Excerpt provided:
--
My grief plodded on in that possessive way grief has of owning your personality for way longer than you ever could imagine. Actually, grief is less plodding and more like living with an angry bobcat or a spurned lover—it wrecks your life on so many levels.
But healing does happen eventually in its own dang time. So, about the time I thought I might be able to cross back over that chasm to join “normal” life with my friends and family, my dad died—another searing loss, more condolences. Then a year and a half after that and another baby later, we lost our eight-month-old son (details on that in another blog). Now, not only was I broken, hopeless, depressed and exhausted, but I knew I’d lost a lot of ground on ever crossing back over that canyon to rejoin my family and friends.
The reason for this gulf between me ‘n’ hubby and our support circle remained a mystery for years. We couldn’t understand why everyone we knew wasn’t clutching their heart and sobbing with us. Our friends and family were mystified about why we didn’t appreciate their instructive condolences, and they were hurt when we soon pulled away from them.
However, the more the years wore on, bit by bit I began to understand what our friends and family were going through in their attempts to connect with us. In many ways, for the last 20 years, without knowing it, I’ve been scaling down the wall of grief on my side of the canyon, trekking across the vast desert canyon floor and then climbing hand over fist up the other side where my friends and family lived, all so I could reconnect with them and see life and loss from their perspective.
Along the way, I’ve learned many things from having been on both sides of grief. I learned that you care—a lot! That you really want to know what to say and do that will actually help a grieving friend.
I learned that grievers and their support system, because they are within the same specific “loss group,” can’t offer each other much teaching or advice on how to bridge the gap between them, but that people from different loss groups can help each other learn to say Be a Bridge Condolences.
My heart is with you in your loss. I’m sending hugs and prayers. 👍
I just don’t know what to say. To lose your child is so terrible. I love you. 👍
I wish I could fix your suffering, but I’m with you, whatever it takes. 👍
As I got farther and farther from my losses, I began to see this chasm between grievers and their support people as a measure of the gap between what grievers need and our inability to console from the heart. Turns out there’s a good reason for this gap.
Hundreds of books, blogs and support groups exist to help grievers with their losses; but very little is dedicated to helping friends and family of the bereaved.
--
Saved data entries

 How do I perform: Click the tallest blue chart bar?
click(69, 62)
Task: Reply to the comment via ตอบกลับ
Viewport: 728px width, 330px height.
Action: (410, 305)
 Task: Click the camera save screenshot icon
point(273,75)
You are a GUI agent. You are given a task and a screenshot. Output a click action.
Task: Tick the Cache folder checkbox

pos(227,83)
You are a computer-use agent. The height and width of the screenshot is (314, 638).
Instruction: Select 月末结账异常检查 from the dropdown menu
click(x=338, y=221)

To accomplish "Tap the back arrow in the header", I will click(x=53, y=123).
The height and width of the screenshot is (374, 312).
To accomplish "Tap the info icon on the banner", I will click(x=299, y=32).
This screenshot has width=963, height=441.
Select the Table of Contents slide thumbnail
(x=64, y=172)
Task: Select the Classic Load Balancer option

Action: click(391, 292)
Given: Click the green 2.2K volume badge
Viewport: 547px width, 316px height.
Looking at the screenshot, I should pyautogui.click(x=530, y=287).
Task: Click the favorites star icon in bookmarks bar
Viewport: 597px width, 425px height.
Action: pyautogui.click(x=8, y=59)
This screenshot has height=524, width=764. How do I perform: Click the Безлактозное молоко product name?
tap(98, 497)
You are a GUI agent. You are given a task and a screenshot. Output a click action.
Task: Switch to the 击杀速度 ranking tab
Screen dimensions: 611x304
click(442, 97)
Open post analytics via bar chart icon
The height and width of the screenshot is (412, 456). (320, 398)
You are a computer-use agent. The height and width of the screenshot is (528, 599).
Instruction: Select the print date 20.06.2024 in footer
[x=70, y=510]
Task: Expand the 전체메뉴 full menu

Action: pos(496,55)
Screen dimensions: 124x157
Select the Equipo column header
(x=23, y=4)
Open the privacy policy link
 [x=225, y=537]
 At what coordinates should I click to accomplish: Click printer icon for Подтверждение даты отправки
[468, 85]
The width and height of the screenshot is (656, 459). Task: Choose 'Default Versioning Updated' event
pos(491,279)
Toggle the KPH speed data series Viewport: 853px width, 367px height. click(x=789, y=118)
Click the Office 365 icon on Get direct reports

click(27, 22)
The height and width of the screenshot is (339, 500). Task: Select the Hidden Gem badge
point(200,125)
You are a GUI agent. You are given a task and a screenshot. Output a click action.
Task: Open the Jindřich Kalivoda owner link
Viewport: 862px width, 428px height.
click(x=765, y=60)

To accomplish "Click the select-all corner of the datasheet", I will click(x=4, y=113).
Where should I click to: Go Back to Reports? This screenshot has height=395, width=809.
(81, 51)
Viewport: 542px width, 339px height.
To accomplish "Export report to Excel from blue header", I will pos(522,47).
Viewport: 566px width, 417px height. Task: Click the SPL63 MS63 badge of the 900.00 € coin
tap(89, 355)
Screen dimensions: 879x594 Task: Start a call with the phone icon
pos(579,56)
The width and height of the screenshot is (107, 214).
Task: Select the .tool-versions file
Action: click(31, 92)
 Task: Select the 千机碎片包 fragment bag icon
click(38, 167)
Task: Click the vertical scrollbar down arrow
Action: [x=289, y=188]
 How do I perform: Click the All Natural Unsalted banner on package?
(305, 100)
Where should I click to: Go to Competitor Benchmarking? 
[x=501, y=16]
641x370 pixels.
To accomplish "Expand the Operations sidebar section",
--
Exercise description: Alter the passage of the excerpt on grief that opens with the words "Along the way, I’ve" and closes with "a grieving friend." by replacing "grieving friend" with "bereaved friend", and give the full passage again. The records are material separate from the text.

Finished exercise:
Along the way, I’ve learned many things from having been on both sides of grief. I learned that you care—a lot! That you really want to know what to say and do that will actually help a bereaved friend.